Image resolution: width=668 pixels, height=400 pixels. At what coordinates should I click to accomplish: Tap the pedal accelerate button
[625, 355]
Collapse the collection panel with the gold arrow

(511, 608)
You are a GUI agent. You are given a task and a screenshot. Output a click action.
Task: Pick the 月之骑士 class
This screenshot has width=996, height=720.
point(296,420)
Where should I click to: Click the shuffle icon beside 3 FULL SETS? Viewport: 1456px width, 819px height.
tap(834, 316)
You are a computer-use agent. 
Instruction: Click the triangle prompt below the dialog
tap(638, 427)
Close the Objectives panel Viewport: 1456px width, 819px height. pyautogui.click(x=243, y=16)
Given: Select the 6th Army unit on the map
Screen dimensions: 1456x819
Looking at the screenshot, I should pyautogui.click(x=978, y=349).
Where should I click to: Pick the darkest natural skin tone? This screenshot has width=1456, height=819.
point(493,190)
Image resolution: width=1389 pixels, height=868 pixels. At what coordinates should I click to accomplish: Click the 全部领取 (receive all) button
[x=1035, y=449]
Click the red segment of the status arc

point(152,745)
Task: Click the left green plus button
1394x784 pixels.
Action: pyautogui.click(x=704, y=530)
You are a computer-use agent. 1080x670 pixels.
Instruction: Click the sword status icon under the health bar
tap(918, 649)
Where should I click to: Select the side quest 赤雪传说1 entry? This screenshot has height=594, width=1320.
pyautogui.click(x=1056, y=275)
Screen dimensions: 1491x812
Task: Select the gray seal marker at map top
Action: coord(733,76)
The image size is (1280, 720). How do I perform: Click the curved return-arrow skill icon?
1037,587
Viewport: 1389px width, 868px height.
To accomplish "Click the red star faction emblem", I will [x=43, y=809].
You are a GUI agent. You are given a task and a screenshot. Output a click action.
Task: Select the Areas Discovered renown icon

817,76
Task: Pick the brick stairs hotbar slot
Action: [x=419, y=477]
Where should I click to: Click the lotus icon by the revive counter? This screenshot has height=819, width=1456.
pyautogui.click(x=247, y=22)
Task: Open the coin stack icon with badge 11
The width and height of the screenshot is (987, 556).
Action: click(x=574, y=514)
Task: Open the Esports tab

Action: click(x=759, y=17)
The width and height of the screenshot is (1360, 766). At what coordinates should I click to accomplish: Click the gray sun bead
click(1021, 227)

**STATED TASK:** Please rewrite the listing from the line with "Task: Open the Esports tab" through the end of the listing, both ends included, keeping every line and adding 32 to each coordinate in the answers.

**CORRECT ANSWER:**
Task: Open the Esports tab

Action: click(x=791, y=49)
The width and height of the screenshot is (1360, 766). At what coordinates should I click to accomplish: Click the gray sun bead
click(1053, 259)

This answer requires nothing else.